Gli esperti avvertono che in tempi di alta sfiducia verso le istituzioni, di polarizzazione politica e tolleranza verso la violenza, bastano poche persone per seminare il caos e spostare ulteriormente la società verso quella che LaFrance definisce “anarchia al rallentatore”. Le fragole continuano ad arrivare sugli scaffali a febbraio, mentre aumentano le persone uccise per motivi politici. In altre parole, il problema principale non sono i pochi individui radicalizzati ma la maggioranza che non si indigna più di tanto o addirittura esulta davanti agli omicidi.
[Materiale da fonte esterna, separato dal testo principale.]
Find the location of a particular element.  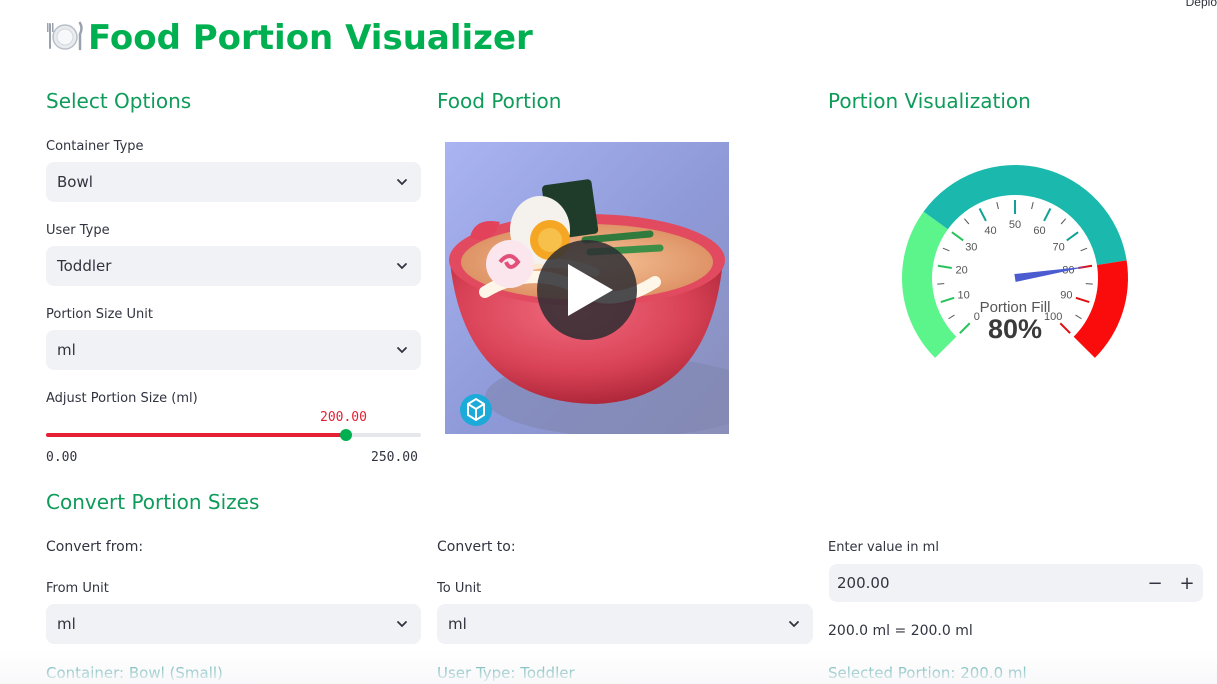

portion-gauge: 0102030405060708090100 Portion Fill 80% is located at coordinates (1015, 262).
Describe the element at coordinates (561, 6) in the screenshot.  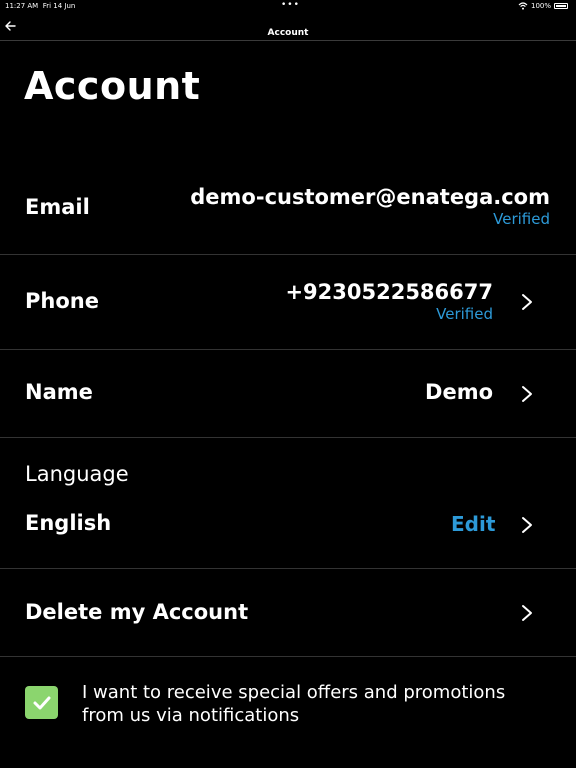
I see `battery-icon` at that location.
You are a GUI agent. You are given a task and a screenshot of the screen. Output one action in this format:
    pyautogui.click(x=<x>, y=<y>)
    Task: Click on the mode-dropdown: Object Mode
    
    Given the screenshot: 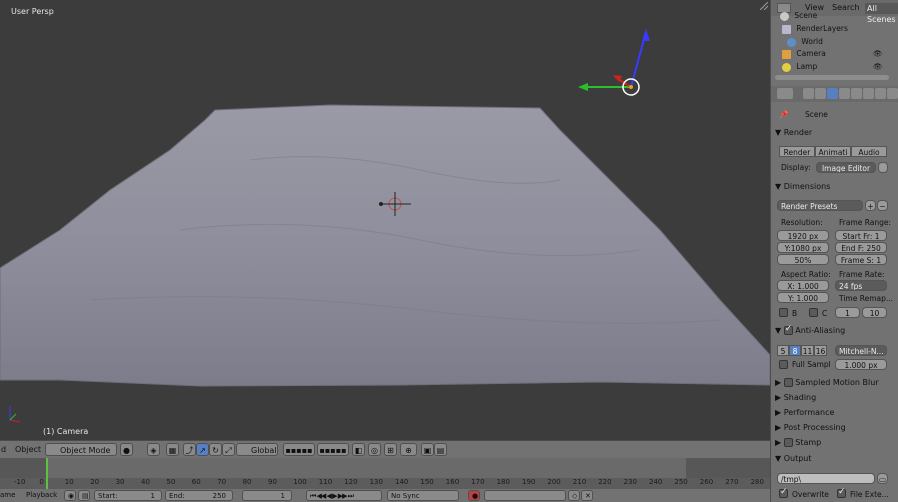 What is the action you would take?
    pyautogui.click(x=81, y=450)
In questi giorni tante persone online hanno deriso o festeggiato la morte di Kirk, mentre la destra ha parlato di “guerra” o di “vendetta”. Una dimostrazione pratica dei dati raccolti in questi anni in decine di studi e ricerche. Secondo un sondaggio recente pubblicato dal New York Times, il 39 per cento dei democratici è d’accordo con l’idea di rimuovere Trump dal potere anche usando la forza, mentre un quarto dei repubblicani pensa che il presidente sia giustificato a usare l’esercito per reprimere le proteste contro il suo programma politico. In questo clima la maggior parte delle persone interpreta la demonizzazione degli avversari e i toni incendiari come normale dialettica tra partiti, e questi messaggi, ha scritto il Wall Street Journal in un editoriale, “arrivano anche a persone disturbate che sono meno capaci di separare la retorica dalla realtà”.
Venuto meno l’argine del disgusto collettivo di fronte alla violenza, in questi anni abbiamo visto crollare in modo ancora più plateale il secondo argine, quello della separazione tra il mondo politico e gli ambienti sovversivi. Se un tempo esisteva un “firewall” tra estremisti e istituzioni, oggi quella barriera è crollata. Dopo aver perso le elezioni del 2020, Trump ha incoraggiato i suoi sostenitori a colpire gli avversari (“tenetevi pronti”), cosa che ha reso più difficile isolare i violenti. E dopo essere tornato al potere ha fatto un passo ulteriore, usando le forze dello stato per accontentare e alimentare gli istinti più pericolosi del suo elettorato. Dopo la morte di Kirk ha chiarito che non ha nessun interesse a unire il paese e ha promesso di dare la caccia ai radicali di sinistra (ignorando il fatto che gli estremisti di destra sono ancora responsabili della maggior parte degli attacchi terroristici nel paese).
Mentre prosegue la militarizzazione delle forze dell’ordine – pochi giorni fa Trump ha dichiarato “guerra” a Chicago dopo aver inviato truppe della guardia nazionale a Los Angeles e Washington – la piaga della violenza politica si mescola con la minaccia della repressione. È difficile immaginare uno scenario in cui le cose vanno a finire bene.
Ha scritto LaFrance: “Basta una conoscenza superficiale della storia statunitense per sapere che ai periodi di violenza segue quasi sempre una repressione violenta da parte dello stato e che la repressione comporta quasi sempre una svuotamento delle libertà fondamentali. Il discorso di Donald Trump del 10 settembre sull’omicidio di Kirk, in cui il presidente ha attaccato i suoi nemici politici, dovrebbe spaventare tutti i cittadini statunitensi che rifiutano la violenza, hanno a cuore le libertà civili e non amano l’ingerenza del governo”.